Set the workflow to analyze and other parameters.

In [2]:
# Configuration
WORKFLOW_NAME = "1kg"  # Change this to analyze different workflows
IOR_DATA_PATH = "../perf_profiles/updated_master_ior_df.csv"

print(f"Analyzing workflow: {WORKFLOW_NAME}")
print(f"Available workflows: {list(TEST_CONFIGS.keys())}")
print(f"IOR data path: {IOR_DATA_PATH}")

ALLOWED_PARALLELISM = TEST_CONFIGS[WORKFLOW_NAME]["ALLOWED_PARALLELISM"]

Analyzing workflow: 1kg
Available workflows: ['ddmd_2n_s', 'ddmd_4n_l', '1kg', '1kg_2', 'pyflex_240f', 'pyflex_s9_48f', 'ptychonn', 'montage', 'seismology', 'llm_wf', 'template_workflow']
IOR data path: ../perf_profiles/updated_master_ior_df.csv


## Step 1: Load Workflow Data

Load and process the workflow data from datalife statistics.

In [None]:
# Load workflow data
print("Loading workflow data...")
wf_df, task_order_dict, all_wf_dict = load_workflow_data(WORKFLOW_NAME, debug=False)

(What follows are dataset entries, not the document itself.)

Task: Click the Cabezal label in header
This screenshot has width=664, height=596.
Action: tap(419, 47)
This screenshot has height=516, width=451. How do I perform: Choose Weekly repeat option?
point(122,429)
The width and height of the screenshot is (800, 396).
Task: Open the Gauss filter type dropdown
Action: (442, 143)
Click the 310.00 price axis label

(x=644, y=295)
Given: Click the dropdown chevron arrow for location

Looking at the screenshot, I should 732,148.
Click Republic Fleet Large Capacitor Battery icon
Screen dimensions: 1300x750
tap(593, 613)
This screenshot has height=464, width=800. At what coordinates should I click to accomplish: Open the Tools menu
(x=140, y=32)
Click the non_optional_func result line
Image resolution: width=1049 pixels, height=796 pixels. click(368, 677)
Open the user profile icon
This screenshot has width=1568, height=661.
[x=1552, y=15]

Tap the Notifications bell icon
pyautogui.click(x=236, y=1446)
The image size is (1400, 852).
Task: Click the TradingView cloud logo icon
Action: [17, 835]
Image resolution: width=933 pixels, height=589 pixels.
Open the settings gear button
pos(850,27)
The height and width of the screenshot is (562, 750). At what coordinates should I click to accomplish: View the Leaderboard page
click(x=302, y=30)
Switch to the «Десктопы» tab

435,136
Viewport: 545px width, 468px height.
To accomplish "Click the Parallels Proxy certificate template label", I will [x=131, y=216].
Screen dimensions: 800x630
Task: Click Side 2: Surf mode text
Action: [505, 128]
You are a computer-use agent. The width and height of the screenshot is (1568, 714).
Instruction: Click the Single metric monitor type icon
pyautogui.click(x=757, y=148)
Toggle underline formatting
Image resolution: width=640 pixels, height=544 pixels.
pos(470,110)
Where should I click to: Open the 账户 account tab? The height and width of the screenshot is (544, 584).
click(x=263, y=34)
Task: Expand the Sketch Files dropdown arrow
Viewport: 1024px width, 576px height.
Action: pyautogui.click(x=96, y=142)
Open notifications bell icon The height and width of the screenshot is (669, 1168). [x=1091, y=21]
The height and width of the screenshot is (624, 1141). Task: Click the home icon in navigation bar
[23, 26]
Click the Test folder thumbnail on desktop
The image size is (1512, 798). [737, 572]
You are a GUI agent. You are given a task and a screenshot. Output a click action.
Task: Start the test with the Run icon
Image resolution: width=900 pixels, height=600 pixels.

print(f"\nWorkflow data loaded:")
print(f"- Total records: {len(wf_df)}")
print(f"- Task definitions: {len(task_order_dict)}")
print(f"- Unique tasks: {list(wf_df['taskName'].unique())}")
print(f"- Stages: {sorted(wf_df['stageOrder'].unique())}")



Loading workflow data...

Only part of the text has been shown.